一方、軽の市場環境は2011年以降、税制面やトヨタの軽市場参入で大きく変化する可能性がある。エコカー減税終了後(自動車重量税は12年4月30日、自動車取得税は12年3月31日で終了)の自動車関係諸税については、自動車業界が長年要望する税制簡素化、ユーザーの負担軽減に向けた議論が11年12月の12年度税制改正大綱の論議で本格化する。自動車業界は、軽の税制こそが国際的な水準であるとして、軽の負担増ではなく、小型車の税負担を引き下げていくべきだとしている。小型車の税負担が軽減されれば、軽ユーザーの一部は小型車にシフトする可能性もある。だが自動車関係諸税は消費税率の引き上げ問題とも連動しているため、自動車関連諸税の先行きがどうなるかは未だ不透明だ。
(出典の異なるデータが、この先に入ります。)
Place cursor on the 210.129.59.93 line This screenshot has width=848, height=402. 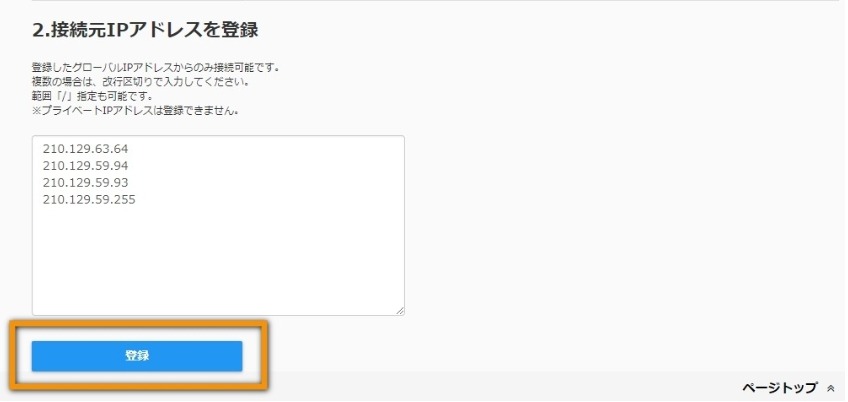(x=85, y=183)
 税制に加えて、トヨタの軽参入も軽の市場に大きな影響を与えると見られている。ダイハツからのOEM(相手先ブランドによる生産)供給を受けて、トヨタは2011年秋からトヨタバッジで軽の販売を始める。11年秋から「ムーヴコンテ」と「ハイゼット」(トラック・バン)を導入、12年にさらに1車種を追加する。トヨタとダイハツは、トヨタバッジでの販売は年間6万台を上限にするとしているが、売れ行き次第では6万台を超えていく可能性も否定できない。ダイハツ販売店や、軽の自社開発・生産をやめダイハツからのOEMに切り替える富士重工業の販売店にとって大きな脅威だ。
トヨタの系列販売店では従来からダイハツの軽を委託販売している。販売店が強く要望していたとされるOEMが加わることで、トヨタ販売網での軽販売が一気に増える可能性がある。スズキとダイハツが7割を占める軽市場だが、トヨタの参入でダイハツや富士重のシェアが食われる恐れもある。